■ Tareas por realizar
1: Cita literalmente el tramo del texto sobre Flor Crosta que va desde "Galería de  16/03/23" hasta "incierto lunes neoyorquino.".
2: Según el texto sobre Flor Crosta, ¿por qué conversar con ella equivale a sostener decenas de conversaciones simultáneas? Responde en una a tres oraciones.
3: En el texto sobre Flor Crosta, ¿qué llevó ella consigo al llegar a Brooklyn?
---- Texto del documento
Nuevas órbitas: doce conversaciones con fotógrafos emergentes | Flor Crosta: amigarse con la incertidumbre

El escritor y fotógrafo mexicano Pablo Íñigo Argüelles conversa con doce fotógrafos de diversas partes del mundo sobre la práctica, su tiempo y la ciudad en la que todos confluyen: Nueva York.

Galería de  16/03/23

Tiempo de lectura: 5 minutos

¿A qué iba con esto?, se pregunta cada tanto, para luego retomar el hilo de la conversación o empezar otra, o volver al principio: platicar con Flor es sostener decenas de conversaciones simultáneas, navegar por la nostalgia de su infancia en Punta del Diablo, viajar al sur de África, revisitar la luz de una ventana romana, analizar las bifurcaciones que trajo Maine y medir, en adjetivos, la rambla de Montevideo: sus historias se acoplan entre la melancolía y el humor, convergen, como lo hacen las corrientes del East River en este húmedo e incierto lunes neoyorquino.

¿Y la fotografía?, le pregunto, ¿dónde está la fotografía en todo esto? 

¿La foto?, se pregunta a sí misma en voz alta, mientras mira la lluvia caer en Whyte Avenue:

La fotografía, para mí, es lo único que queda.

* * *

Flor Crosta llegó a Brooklyn sólo con lo esencial: su lámpara favorita, una foto de ella con su hermano y un cuadro pequeño que pintó Fefa, su amiga:

 Yo nunca tuve el sueño de venir a Nueva York, pero si no es aquí, ¿dónde?
--------
---- Datos
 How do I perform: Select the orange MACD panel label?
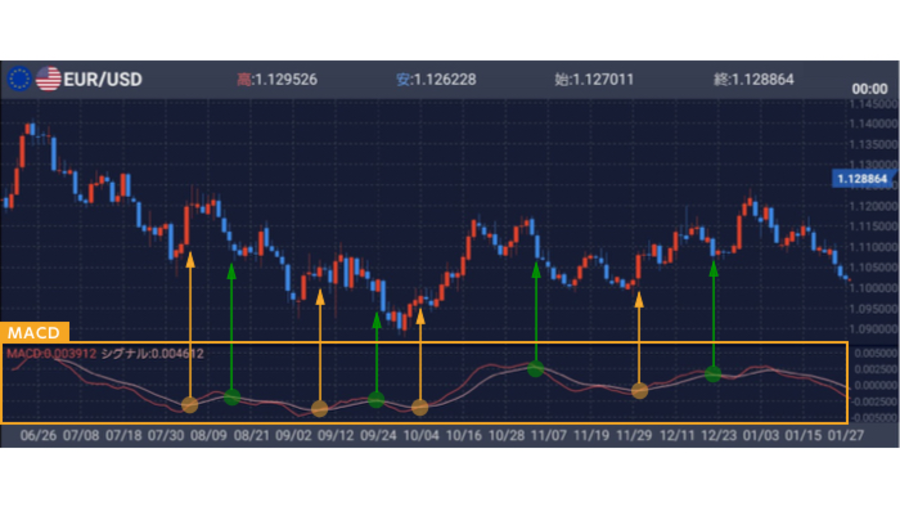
--------
■ Respuestas a tareas
1:
Galería de  16/03/23

Tiempo de lectura: 5 minutos

¿A qué iba con esto?, se pregunta cada tanto, para luego retomar el hilo de la conversación o empezar otra, o volver al principio: platicar con Flor es sostener decenas de conversaciones simultáneas, navegar por la nostalgia de su infancia en Punta del Diablo, viajar al sur de África, revisitar la luz de una ventana romana, analizar las bifurcaciones que trajo Maine y medir, en adjetivos, la rambla de Montevideo: sus historias se acoplan entre la melancolía y el humor, convergen, como lo hacen las corrientes del East River en este húmedo e incierto lunes neoyorquino.

2: Cada tanto se pregunta a qué iba con lo que decía y luego retoma el hilo, empieza otra conversación o vuelve al principio. Así pasa de la nostalgia de su infancia en Punta del Diablo al sur de África, la luz de una ventana romana, las bifurcaciones que trajo Maine y la rambla de Montevideo.

3: Su lámpara favorita, una foto de ella con su hermano y un cuadro pequeño que pintó su amiga Fefa.